Concentration can mean the difference between getting it done this month and getting it done in a year. Which path hits your bottom line first? Do you have the right types of resources to cover the workload the team has been given? Make sure you’re considering all resources before you decide on a team’s workload. You may have enough people to find solutions – but will you have enough people to implement their proposals? Don’t waste effort – focus it. Get a small number of the most impactful projects done quickly, rather than a large list floundering with too few resources to finish the work.

4. Streamlined Tollgate Approval

At certain steps in a project, a team will need to get approval to move forward. It’s important that this approval process is well organized and that the right people are involved. Make sure that the stakeholders reviewing each project are aligned with the company vision and strategic direction, have enough knowledge to identify missed components, and – most importantly – that all decisions makers are involved at one time. The worst processes are those where approval is given in steps, and feedback from a later group may contradict or negate approval from prior groups. Get your stakeholders together at one time and hash it out. Don’t leave teams confused and floundering through a complicated approval process.

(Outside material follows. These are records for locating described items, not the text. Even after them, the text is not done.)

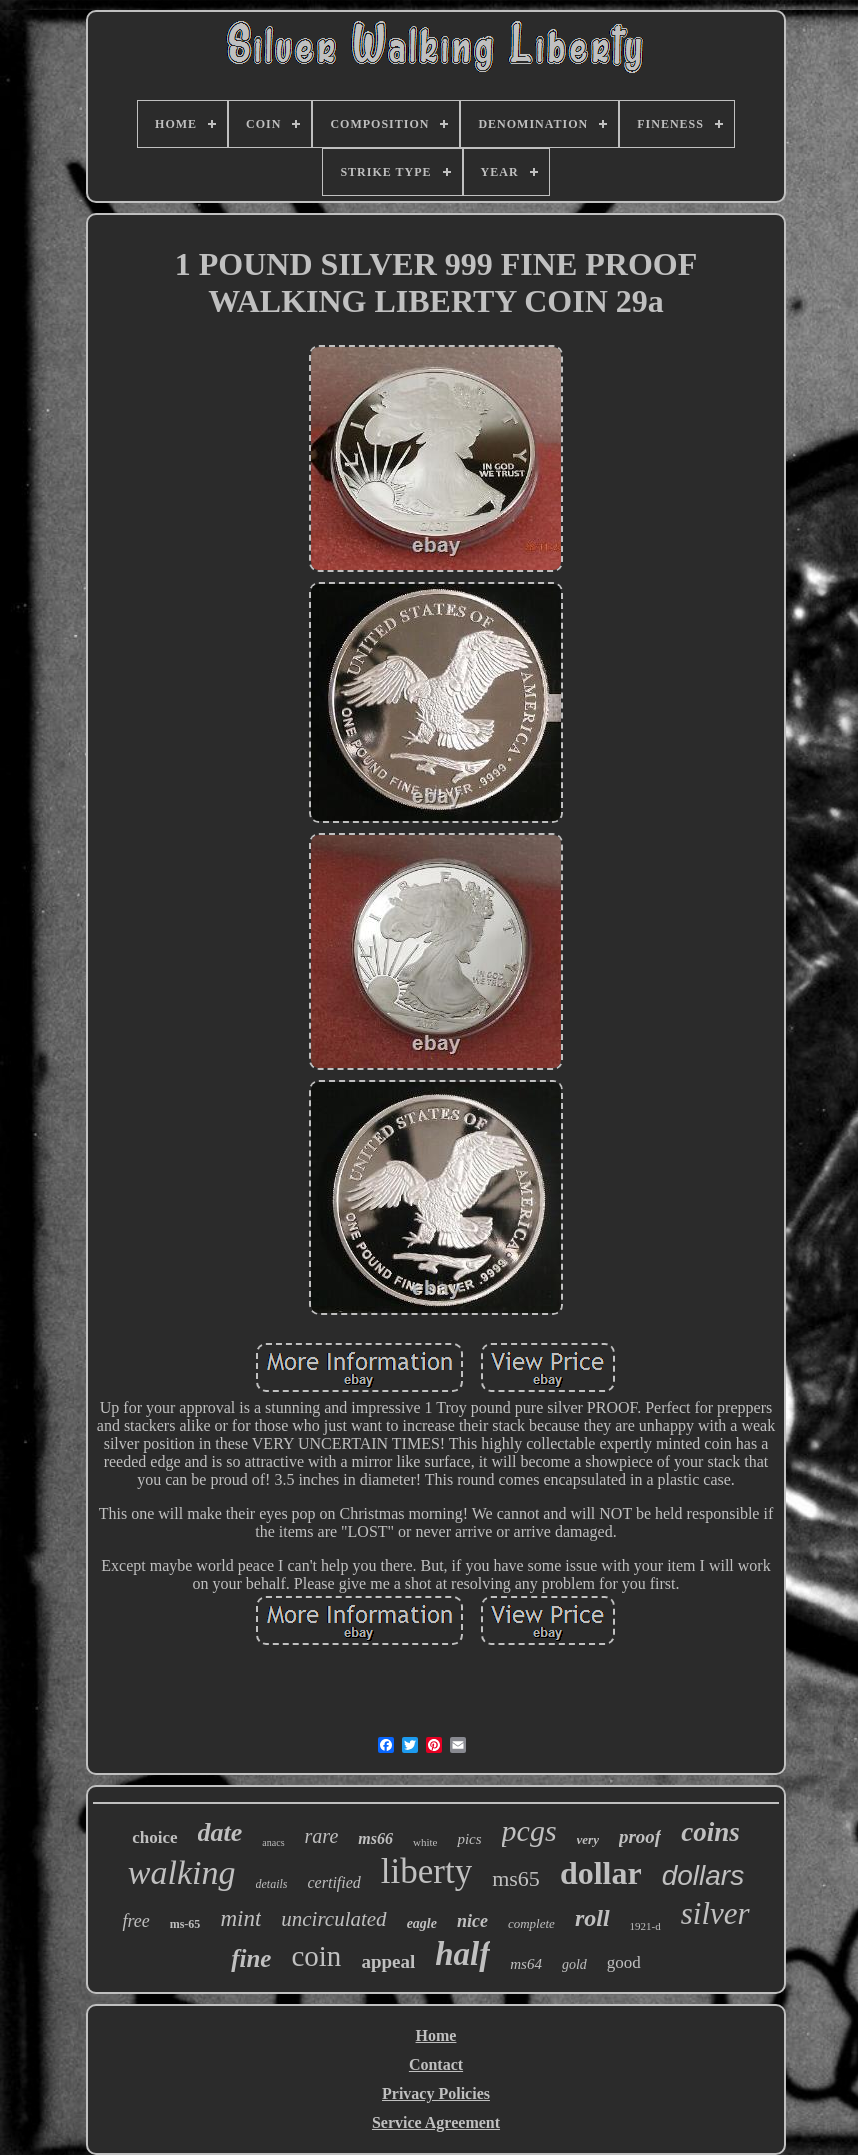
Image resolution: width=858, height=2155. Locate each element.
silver (715, 1913)
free (135, 1921)
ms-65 (185, 1924)
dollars (703, 1875)
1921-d (645, 1926)
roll (592, 1918)
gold (574, 1964)
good (624, 1962)
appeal (388, 1961)
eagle (422, 1923)
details (272, 1884)
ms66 (375, 1838)
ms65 (516, 1878)
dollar (601, 1873)
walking (182, 1872)
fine (251, 1958)
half (462, 1954)
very (588, 1839)
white (425, 1842)
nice (472, 1921)
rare (322, 1836)
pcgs (529, 1830)
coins (710, 1832)
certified (334, 1882)
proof (640, 1836)
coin (316, 1956)
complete (531, 1923)
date (220, 1832)
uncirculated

In the end, if your company is running Lean Six Sigma projects and finding themselves missing completion goals, with large numbers of projects straggling along, you may want to look to the basics of how you have structured your program. If you miss these items, your Lean Six Sigma program may struggle to keep up with competitors. Your teams need to be set up for success, with the data, resources, focus and processes they need to move through the Lean Six Sigma phases with speed and impact.